Lembro bem, que no dia em que completou 80 anos, Ermínio me chamou para tomar um café em seu gabinete, no Hotel Carimã. Era final de tarde e aproveitamos para jogar uma partida de bilhar. Depois de umas voltas na mesa ele colocou o taco sobre o feltro e disse: A cabeça quer jogar, mas o corpo não. Queixou-se das dificuldades que já enfrentava com a mobilidade; e pensar que alguns anos antes ele esquiava nas águas do lago de Itaipu?

Quando o vi pela última vez, senti que não fui reconhecido, mas compreendi a situação. Ficou aquela sensação desconfortável, porém plenamente compreendida. E as notícias que se seguiram não foram boas, embora soubesse que lhe prestavam o máximo de conforto. Quando quis visitá-lo, em várias ocasiões, as pessoas diziam: não faça isso, ele não recordará e se agitará; e é muito chato tirar as pessoas da zona de conforto, logo, tratei de exercitar o recurso de memória, com fartas e felizes recordações.

Não posso escrever algo além do que já escrevi a vida toda sobre oi meu amigo, afinal está tudo lá no livro Gato Preto Gato Branco, mas bastaria reafirmar que Gatti foi um homem arrojado para o seu tempo, ajudou a colocar Foz no mapa das cidades que vislumbravam o Turismo; acreditou nisso muito mais do que muitas pessoas. Investiu pesado todo o dinheiro que tinha; advertiu sobre os erros e seus alertas se consumaram, por várias vezes. Foz deveria ter escutado o Ermínio em muitas oportunidades, mas a opção foi ignorá-lo. Um erro. Quem dera? Deveriam saber que Gatti foi durante muito tempo o empresário mais bem conectado na cidade, o que lhe valeu respeito em todas as esferas do poder público. Foi o cidadão privado mais poderoso durante décadas.

Esses dias alguém disse: “Gatti faliu o seu império”. Foi uma afirmação infeliz. Ermínio, em verdade, jamais faliu. Fez o inimaginável e passou além; seu legado foi glorioso e seguiu adiante. Foi sim, uma vítima das transformações, de um mundo que mudou muito rápido para os padrões de empresários conservadores e, centralizadores; ele, especialmente acreditou em muita gente e criou uma escola importante de vida; não há uma pessoa na área comercial ou do setor de transporte, turismo, hotelaria e serviços, que algum dia não tenha realizado um negócio com o empresário. É sim, uma das figuras importantes da nossa história e merece que seu bom nome seja preservado.

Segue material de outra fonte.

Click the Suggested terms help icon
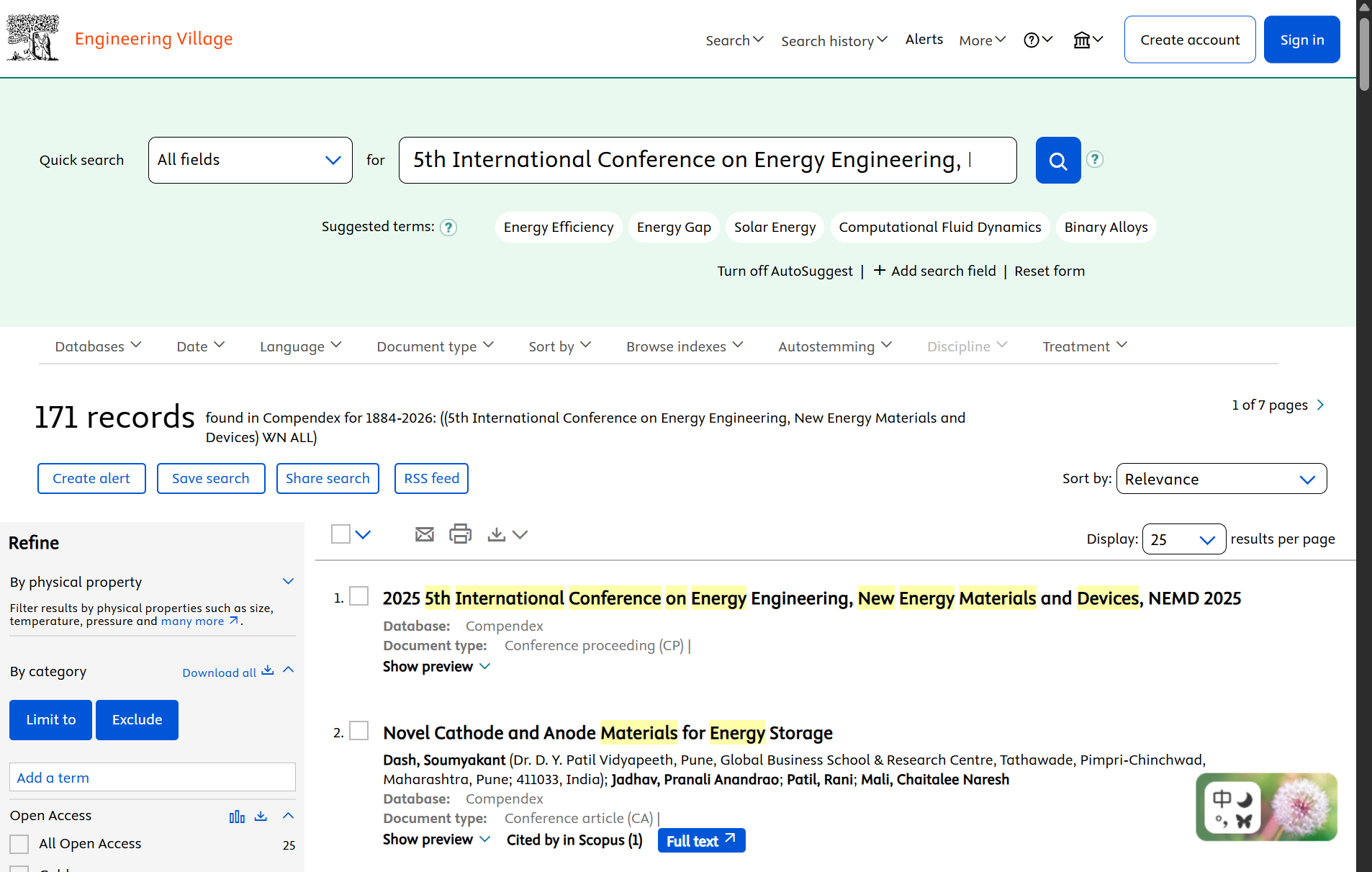 [448, 228]
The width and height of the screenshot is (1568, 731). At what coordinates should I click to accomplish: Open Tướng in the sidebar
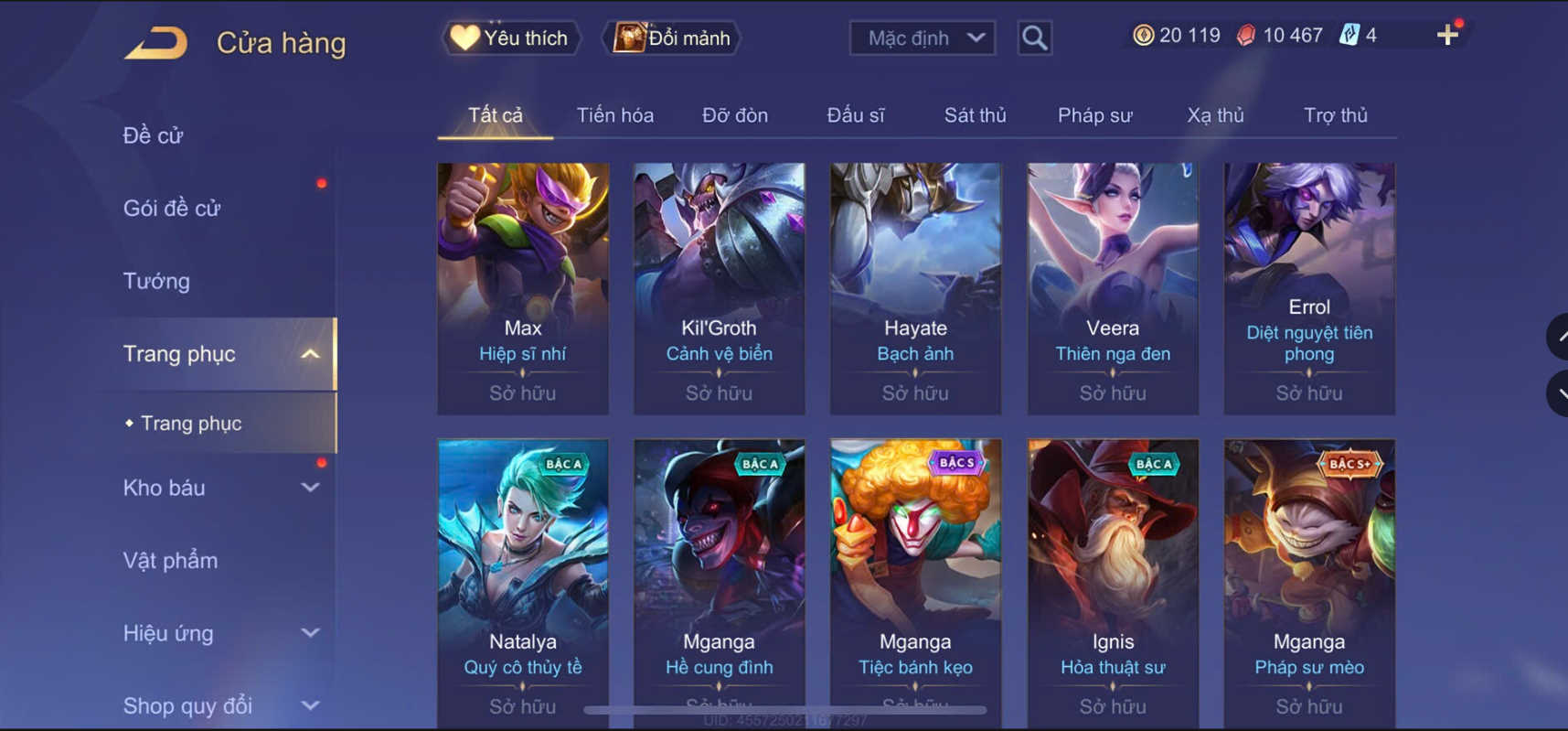point(156,281)
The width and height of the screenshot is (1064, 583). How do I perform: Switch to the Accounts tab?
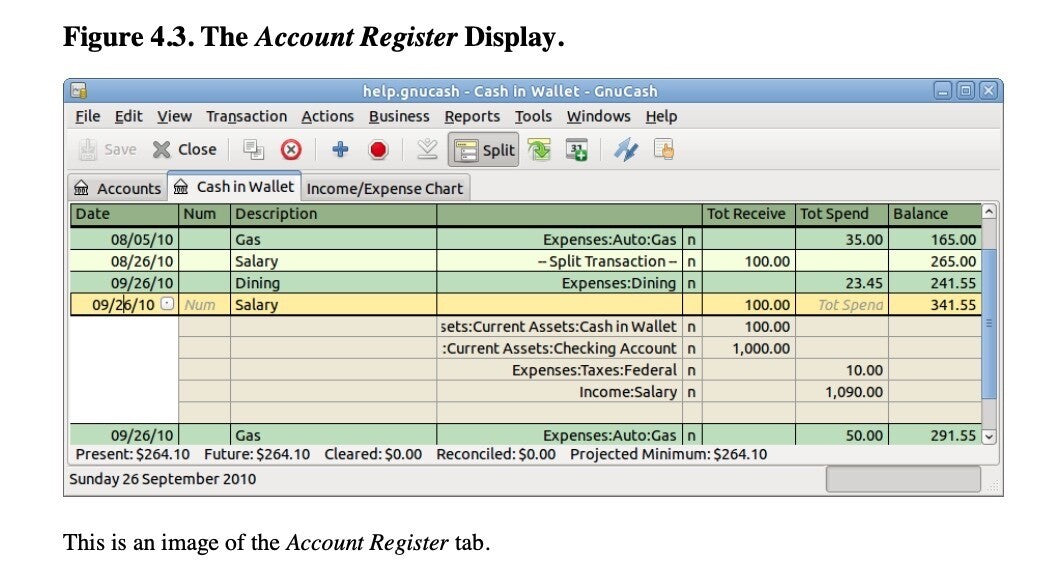click(120, 188)
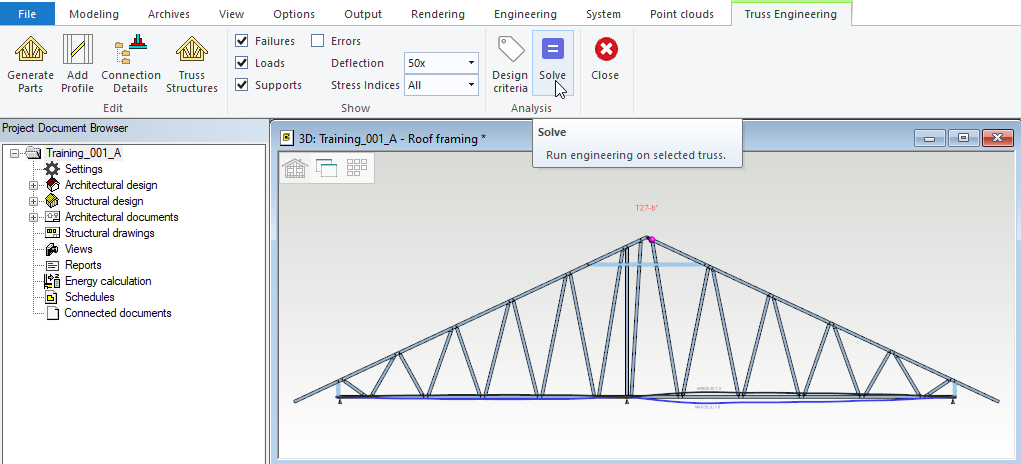This screenshot has height=464, width=1021.
Task: Toggle the Loads checkbox
Action: (242, 63)
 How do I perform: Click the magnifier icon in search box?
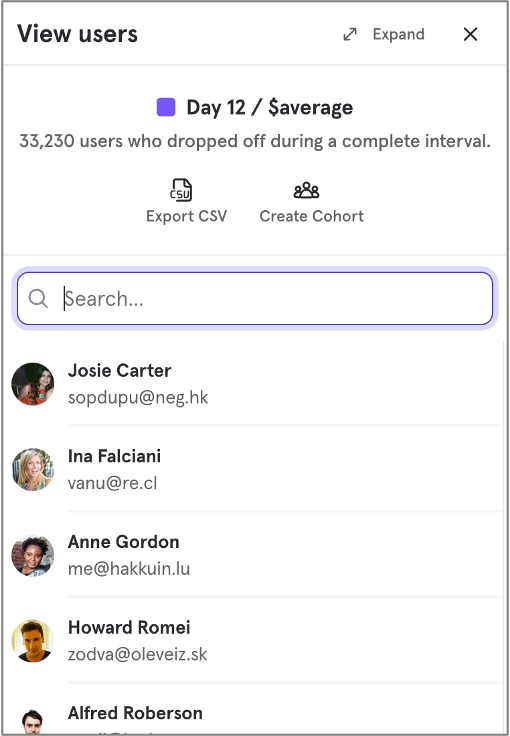tap(38, 299)
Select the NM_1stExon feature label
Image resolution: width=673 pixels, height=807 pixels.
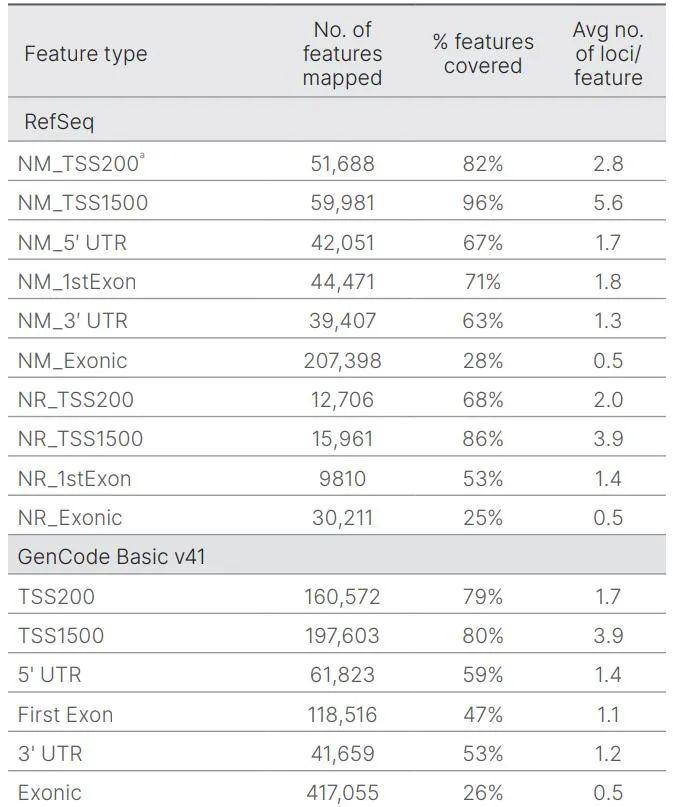(77, 282)
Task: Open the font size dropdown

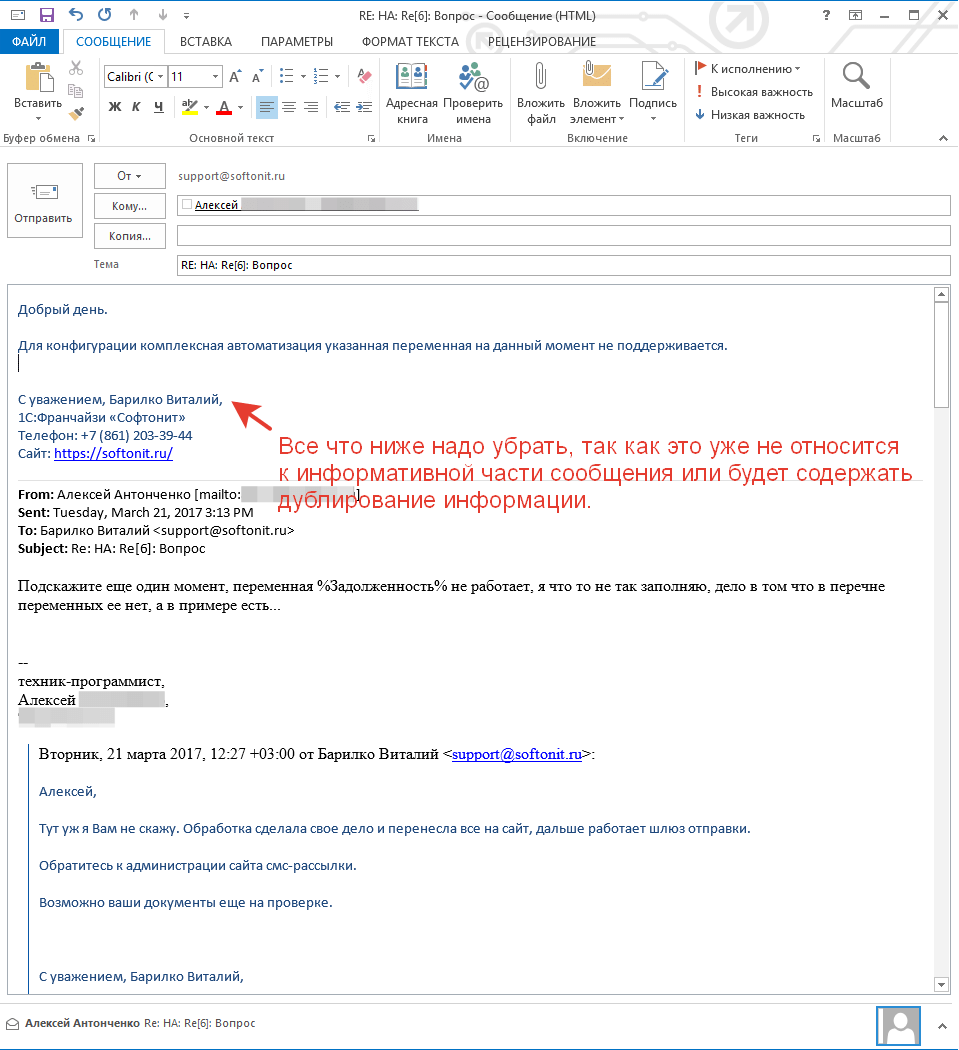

Quando iniciei este texto, Ermínio ainda respirava, portanto, a mensagem seria distante de um obituário; seria muito feio se antecipar em situações assim, pois além do mais, trata-se de uma pessoa que merece a lembrança da vida, afinal, são 95 anos de uma trajetória pontuada por grandes feitos. De qualquer maneira, sempre quis escrever isso, e saudá-lo com respeito e admiração, independentemente das situações que foram criadas pelo destino. A vida é muito maior e as pessoas merecem justeza em seus perfis. Penso que se Ermínio Gatti pudesse ler este texto, se alegraria e concordaria com a minha opinião. Agradeço a ele pelo tanto que me ensinou. Agradeço cada uma das lições. Ao escrever as últimas linhas, ele faleceu. Seria, segundo informações levado para São Paulo, onde haveria o velório e sepultamento, como sempre desejou. Que descanse. Desejo aos familiares os meus mais profundos votos de pesar.